Ferramenta de gestão
Grajew considera que o grande patrimônio do Irbem é a possibilidade de ser utilizado como um instrumento de gestão. “É uma ferramenta preciosa para a ação, dando oportunidade para o poder público investir no que a população mostra que é importante para a sua qualidade de vida.”
Alguns quesitos que melhoraram bastante…..
*Cultura de paz e recusa à violência entre as pessoas da cidade (de 4,5 para 5)
*Proximidade de bibliotecas públicas (de 4,3 para 4,7)
*Quantidade de vagas de trabalho oferecidas para a população com maior necessidade (4,2 para 4,7)
*Quantidade de ciclovias na cidade (de 4,2 para 4,6)
*Tempo de espera nos pontos de ônibus (de 3,9 para 4,4)
*Tempo de deslocamento na cidade (de 3,7 para 4,1)
Já Haddad considera que o grau de subjetividade de uma pesquisa como o Irbem é muito grande. “Trabalhamos com indicadores mais objetivos, que nos dão uma outra métrica para avaliar se o serviço está melhorando ou não.
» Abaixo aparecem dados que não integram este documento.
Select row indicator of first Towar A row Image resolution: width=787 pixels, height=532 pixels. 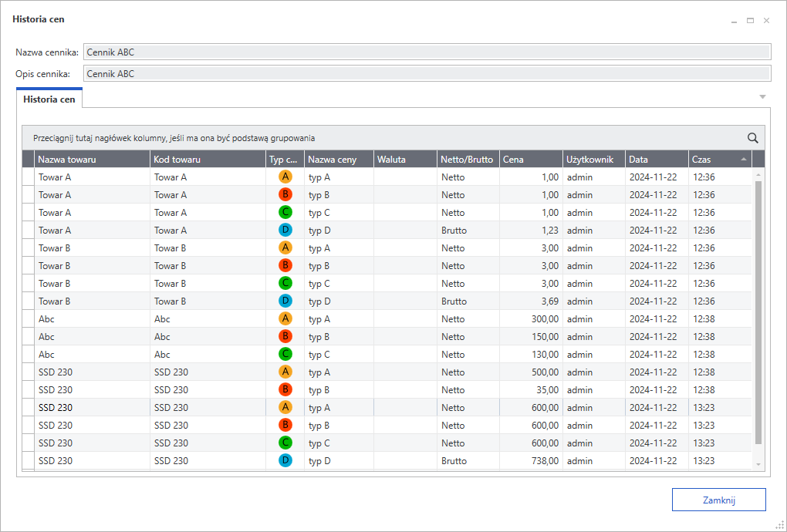[29, 177]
Mas a subjetividade também nos interessa: se o serviço tá melhorando, mas isso não é percebido pela população, temos que entender o que a prefeitura tem que fazer para que o cidadão acompanhe os avanços que vêm ocorrendo”, declarou o prefeito. “Temos que saber lidar com uma cidade que está em transformação.”
Além das questões referentes à qualidade de vida, o Irbem também pesquisa a impressão das pessoas perante serviços e instituições públicas e calcula um índice de Bem-Estar da Cidade (4,8 em 2013; 5,1 em 2014).
Reajuste das tarifas
Finalmente, a pesquisa mostrou também que 68% da população paulistana utilizam ônibus como meio de transporte, e que a média de espera no ponto de ônibus caiu de 25 minutos (2013) para 20 minutos (2014). No entanto, o quesito “Tarifas do transporte público” foi um dos piores avaliados (nota 4), e recebeu notas de 1 a 5 de mais de 74% dos entrevistados.
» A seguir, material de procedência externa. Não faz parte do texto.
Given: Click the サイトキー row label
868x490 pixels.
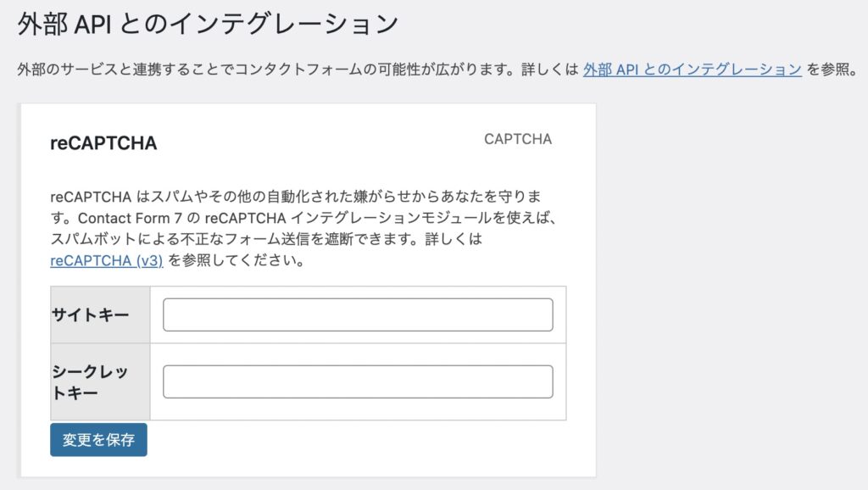Looking at the screenshot, I should click(x=91, y=315).
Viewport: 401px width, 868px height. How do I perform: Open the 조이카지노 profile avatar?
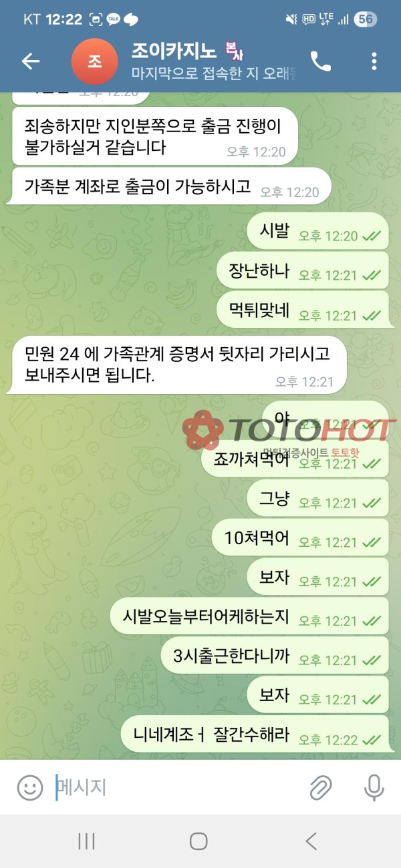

…e outros que pioraram consideravelmente:
*Condições de trabalho (de 6,3 para 5,9)
*Renda (de 5,8 para 5,3)
*Programas de prevenção da gravidez na adolescência (de 5 para 4,5)
*Frequência com que lê jornais, livros e revistas (5,3 para 4,8)
*Cuidados com a saúde (6,6 para 5,6)
*Coleta seletiva em seu bairro (de 5,5 para 4,8)
*Despoluição e preservação de rios, lagos e represas (4,2 para 3,8)
*Qualidade da moradia (de 6,2 para 5,8)
À época da pesquisa, porém, a tarifa ainda não tinha sido elevada. Os novos preços estão em prática desde o dia 6/1 e o Movimento Passe Livre realizará hoje o quarto grande ato contra o aumento das passagens.
O prefeito não quis comentar sobre as chances de revogar o ajuste. “Hoje, são o tesouro municipal e a tarifa que sustentam o sistema. Se tivéssemos outra forma de financiamento poderíamos avançar mais do que já estamos avançando”, defendeu, referindo-se aos benefícios estendidos aos idosos e estudantes da rede pública e cursos técnicos (passe livre para 48 viagens por mês), além de iniciativas como o Bilhete Único Mensal.
Haddad argumenta que a tarifa aumentou menos que a inflação do período. “A gestão tem se esforçado muito no sentido da mobilidade. E também tem havido um direcionamento de recursos para aumento do subsídio”, declarou. “A prefeitura está aberta para o diálogo, mas um avanço mais significativo depende de uma fonte de financiamento.”
Ele voltou a defender a tese de que os tributos sobre a gasolina deveriam ser municipalizados, em vias de garantir aos prefeitos recursos que proporcionem a modicidade tarifária (passagens a preços módicos, com valores muito perto do preço de custo).